## Directions
Copy out the material starting at the line containing "You are a GUI" and ending after the line containing "This screenshot has height=319, width=409.", including both of those lines.

## Data provided

----

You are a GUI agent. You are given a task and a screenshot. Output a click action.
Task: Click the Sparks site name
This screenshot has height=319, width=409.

----

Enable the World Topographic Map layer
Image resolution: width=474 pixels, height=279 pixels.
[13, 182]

----

## In response
You are a GUI agent. You are given a task and a screenshot. Output a click action.
Task: Click the Sparks site name
This screenshot has height=319, width=409.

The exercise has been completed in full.